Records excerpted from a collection
-- -- --

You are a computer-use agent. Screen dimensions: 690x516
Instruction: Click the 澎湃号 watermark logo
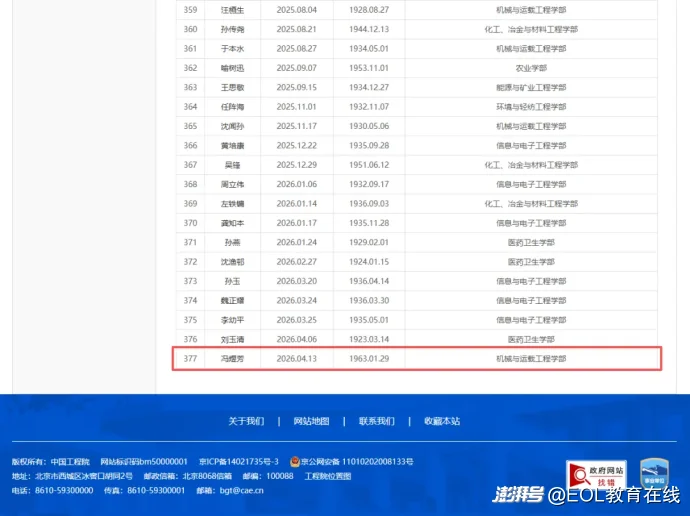click(x=517, y=495)
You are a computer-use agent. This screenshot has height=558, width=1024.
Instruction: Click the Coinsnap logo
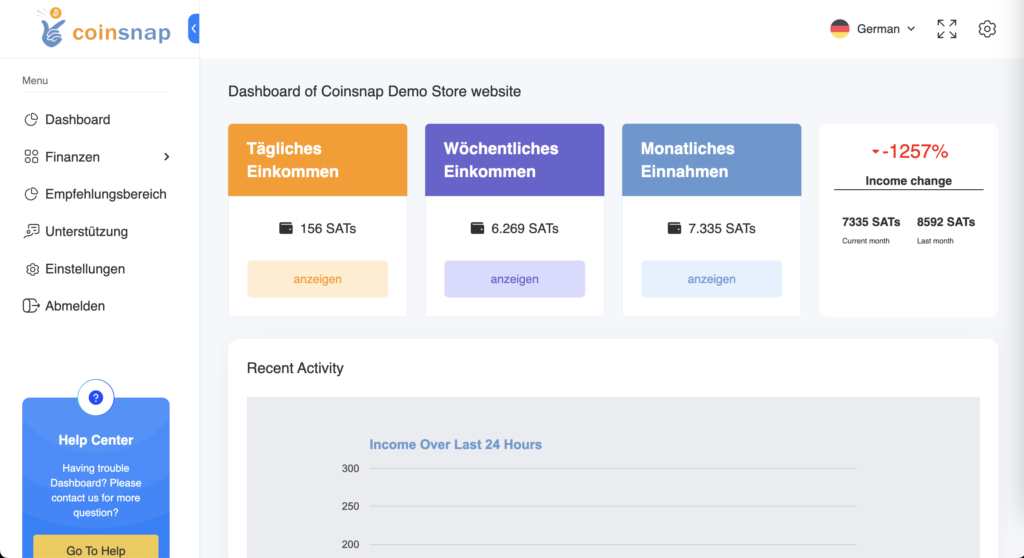(104, 30)
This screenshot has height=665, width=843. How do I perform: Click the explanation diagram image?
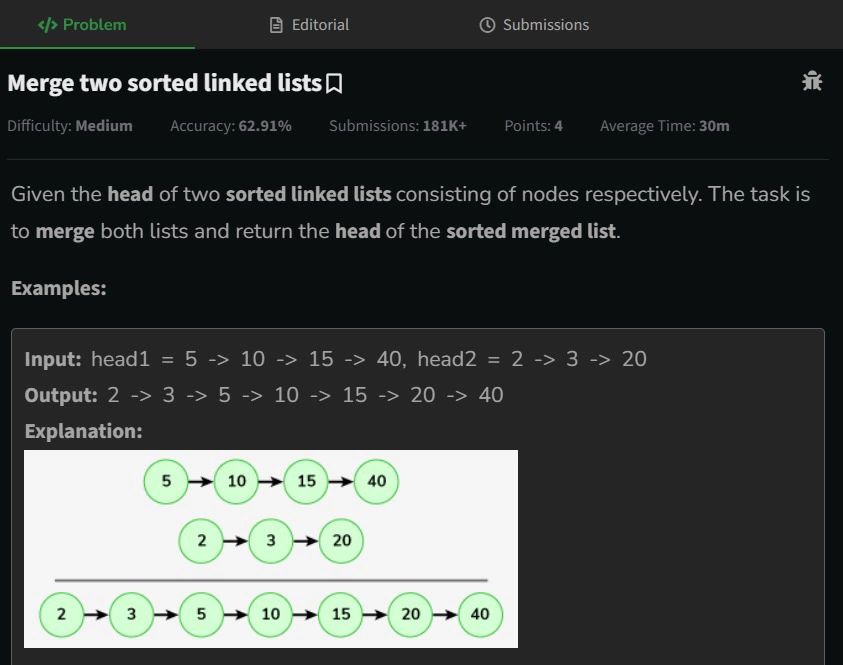pos(271,549)
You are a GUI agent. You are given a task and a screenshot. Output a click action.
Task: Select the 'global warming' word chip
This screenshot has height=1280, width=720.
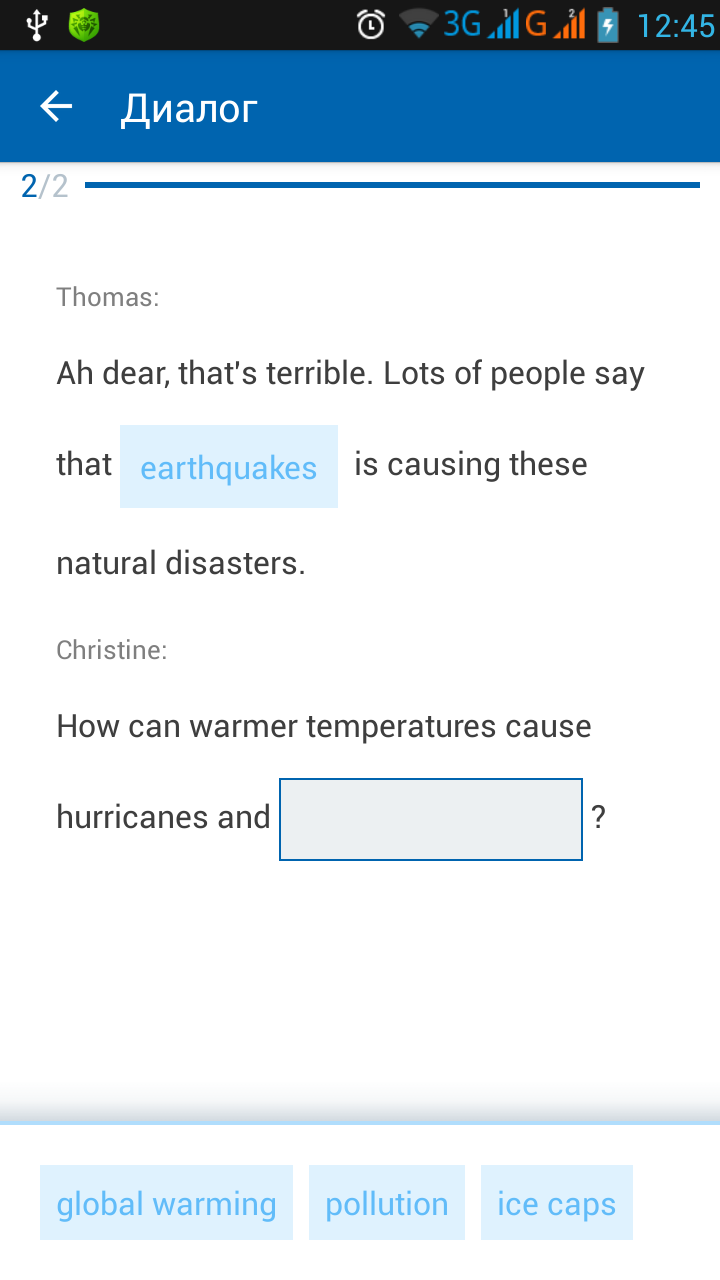pos(166,1203)
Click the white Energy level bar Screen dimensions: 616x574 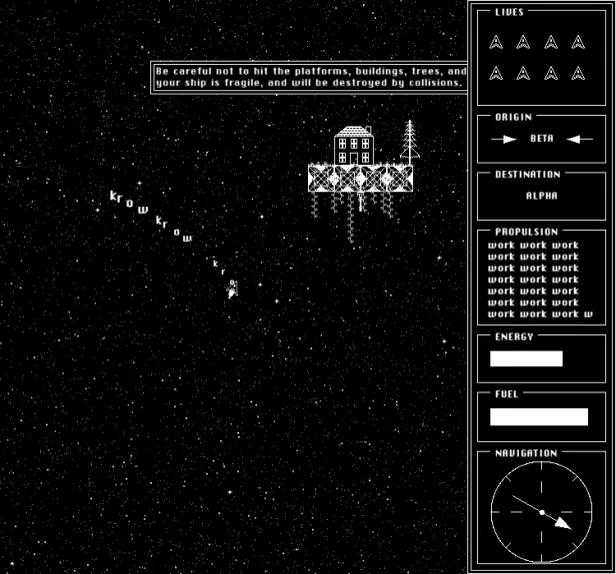(526, 359)
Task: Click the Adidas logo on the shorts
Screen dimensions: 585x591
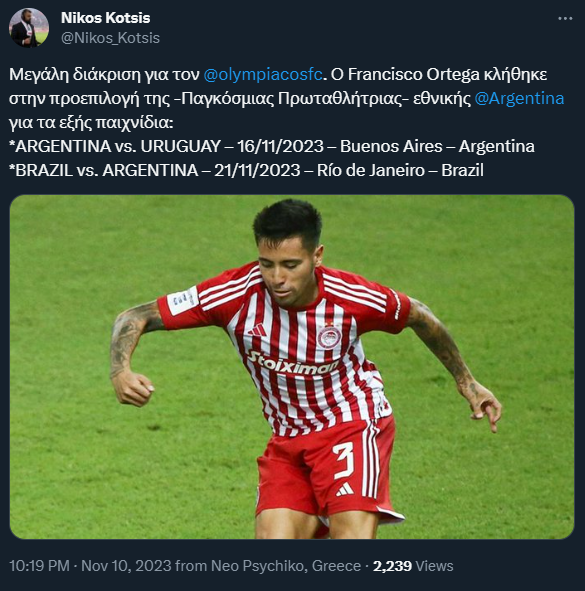Action: (x=345, y=489)
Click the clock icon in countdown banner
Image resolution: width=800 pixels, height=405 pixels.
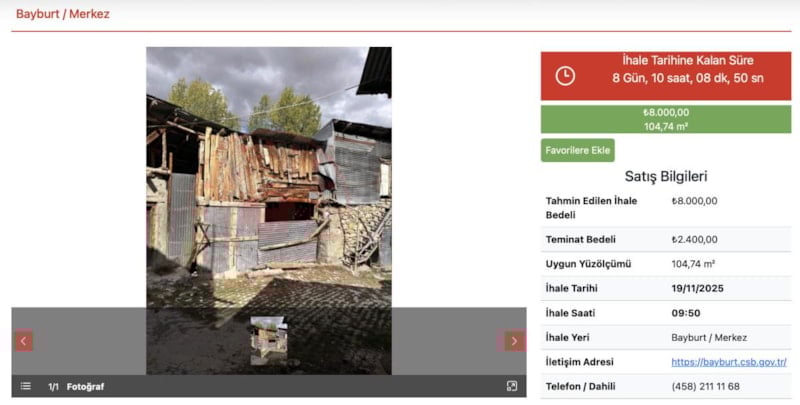click(565, 76)
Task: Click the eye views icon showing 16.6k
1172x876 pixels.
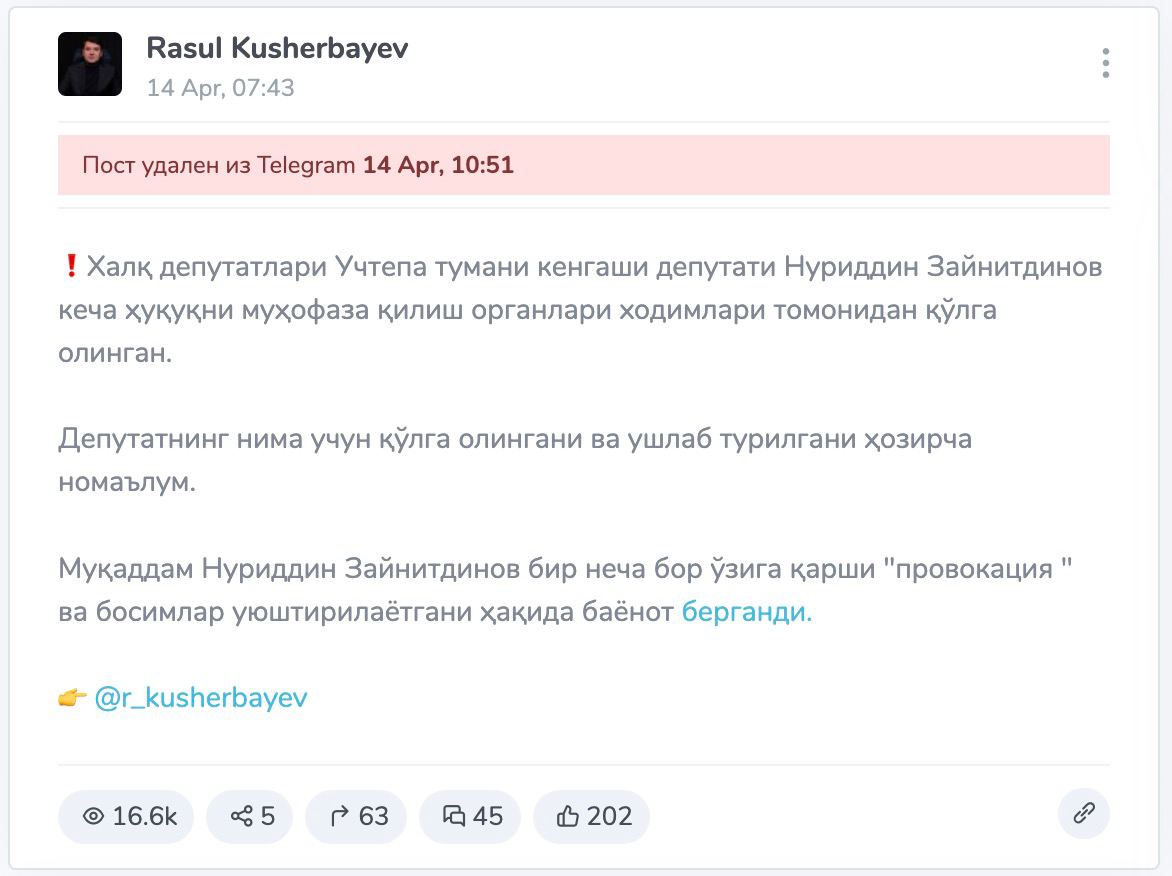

-- -- --

§ Task item: Starting at the line with "Screen dimensions: 585x591", write out every line exactly through the final line of the records above, both included, and skip the pictures.

§ Output:
Screen dimensions: 585x591
Action: (x=345, y=489)
Click the clock icon in countdown banner
Image resolution: width=800 pixels, height=405 pixels.
click(565, 76)
Task: Click the eye views icon showing 16.6k
1172x876 pixels.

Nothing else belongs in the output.